▸ **The problem**
Copy out all lines of the material below in which "price" occurs.

▸ **Records provided**
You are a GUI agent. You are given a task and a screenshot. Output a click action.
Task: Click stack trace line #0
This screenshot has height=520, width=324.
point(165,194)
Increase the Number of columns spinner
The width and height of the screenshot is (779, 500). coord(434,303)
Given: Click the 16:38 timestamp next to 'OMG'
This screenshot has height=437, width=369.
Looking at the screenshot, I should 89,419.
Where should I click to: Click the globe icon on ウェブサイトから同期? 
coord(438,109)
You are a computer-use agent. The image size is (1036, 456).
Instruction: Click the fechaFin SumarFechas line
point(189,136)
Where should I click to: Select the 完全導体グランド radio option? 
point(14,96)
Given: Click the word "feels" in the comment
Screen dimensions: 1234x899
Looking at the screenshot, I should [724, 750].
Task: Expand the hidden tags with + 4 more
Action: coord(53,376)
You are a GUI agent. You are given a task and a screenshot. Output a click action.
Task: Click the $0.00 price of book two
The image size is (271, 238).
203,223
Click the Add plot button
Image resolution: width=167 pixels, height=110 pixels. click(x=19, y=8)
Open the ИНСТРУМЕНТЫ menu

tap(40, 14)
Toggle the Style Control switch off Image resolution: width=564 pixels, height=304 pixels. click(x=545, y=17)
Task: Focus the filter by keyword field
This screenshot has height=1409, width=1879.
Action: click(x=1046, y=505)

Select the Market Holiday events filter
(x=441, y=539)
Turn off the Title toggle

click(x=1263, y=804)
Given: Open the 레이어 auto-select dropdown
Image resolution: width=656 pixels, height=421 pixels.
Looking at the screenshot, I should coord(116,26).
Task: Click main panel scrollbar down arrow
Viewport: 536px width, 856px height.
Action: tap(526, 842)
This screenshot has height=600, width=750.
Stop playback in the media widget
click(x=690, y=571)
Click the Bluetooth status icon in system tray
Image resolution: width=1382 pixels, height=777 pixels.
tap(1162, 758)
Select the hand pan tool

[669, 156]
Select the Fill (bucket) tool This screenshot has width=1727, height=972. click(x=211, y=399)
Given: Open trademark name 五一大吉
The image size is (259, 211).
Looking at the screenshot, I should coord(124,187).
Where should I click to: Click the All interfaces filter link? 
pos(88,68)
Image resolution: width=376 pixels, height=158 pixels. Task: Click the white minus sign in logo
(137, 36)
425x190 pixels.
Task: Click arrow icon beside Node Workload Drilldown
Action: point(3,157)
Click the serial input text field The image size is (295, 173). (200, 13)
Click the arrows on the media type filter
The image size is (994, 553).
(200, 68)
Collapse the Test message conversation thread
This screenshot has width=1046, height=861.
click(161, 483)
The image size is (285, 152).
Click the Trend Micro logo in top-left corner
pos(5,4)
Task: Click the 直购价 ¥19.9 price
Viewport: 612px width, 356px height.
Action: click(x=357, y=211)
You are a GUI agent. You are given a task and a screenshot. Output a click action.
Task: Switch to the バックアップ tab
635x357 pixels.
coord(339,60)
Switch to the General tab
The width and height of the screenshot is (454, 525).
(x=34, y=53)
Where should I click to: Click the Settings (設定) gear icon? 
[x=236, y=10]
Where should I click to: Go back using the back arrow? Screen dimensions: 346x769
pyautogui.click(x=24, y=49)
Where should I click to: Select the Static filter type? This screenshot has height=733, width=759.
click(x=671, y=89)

▸ **Output below**
Task: Click the $0.00 price of book two
Task: Click the 直购价 ¥19.9 price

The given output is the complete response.